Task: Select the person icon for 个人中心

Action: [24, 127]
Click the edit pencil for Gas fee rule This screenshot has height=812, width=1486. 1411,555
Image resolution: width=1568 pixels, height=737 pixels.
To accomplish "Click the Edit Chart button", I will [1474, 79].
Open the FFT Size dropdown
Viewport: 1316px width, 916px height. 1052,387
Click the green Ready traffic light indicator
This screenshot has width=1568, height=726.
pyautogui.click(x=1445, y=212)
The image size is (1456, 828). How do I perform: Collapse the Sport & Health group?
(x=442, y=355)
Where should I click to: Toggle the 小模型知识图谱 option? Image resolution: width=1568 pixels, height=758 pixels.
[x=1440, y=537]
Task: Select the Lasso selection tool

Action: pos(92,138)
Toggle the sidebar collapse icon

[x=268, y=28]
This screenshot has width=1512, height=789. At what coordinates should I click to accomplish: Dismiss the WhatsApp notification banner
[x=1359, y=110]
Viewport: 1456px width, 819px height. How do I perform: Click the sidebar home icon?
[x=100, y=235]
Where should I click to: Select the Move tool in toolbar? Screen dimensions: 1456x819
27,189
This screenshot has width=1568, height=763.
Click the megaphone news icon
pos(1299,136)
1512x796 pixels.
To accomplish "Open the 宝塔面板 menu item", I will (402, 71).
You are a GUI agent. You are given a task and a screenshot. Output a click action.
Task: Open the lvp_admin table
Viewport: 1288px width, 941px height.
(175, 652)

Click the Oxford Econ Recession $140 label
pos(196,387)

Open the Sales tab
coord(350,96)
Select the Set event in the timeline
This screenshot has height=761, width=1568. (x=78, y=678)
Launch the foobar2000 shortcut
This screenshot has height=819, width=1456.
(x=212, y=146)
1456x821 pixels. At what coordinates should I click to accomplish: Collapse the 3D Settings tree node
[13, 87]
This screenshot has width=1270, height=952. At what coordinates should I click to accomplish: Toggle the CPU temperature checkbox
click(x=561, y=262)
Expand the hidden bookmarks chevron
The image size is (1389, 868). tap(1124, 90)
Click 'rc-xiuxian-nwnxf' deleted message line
* * *
[Exercise aim] Filter the records for the word "will" and show every line that has it.

[Problem solution]
To accomplish "Click the Edit Chart button", I will [1474, 79].
To accomplish "Open the 宝塔面板 menu item", I will (402, 71).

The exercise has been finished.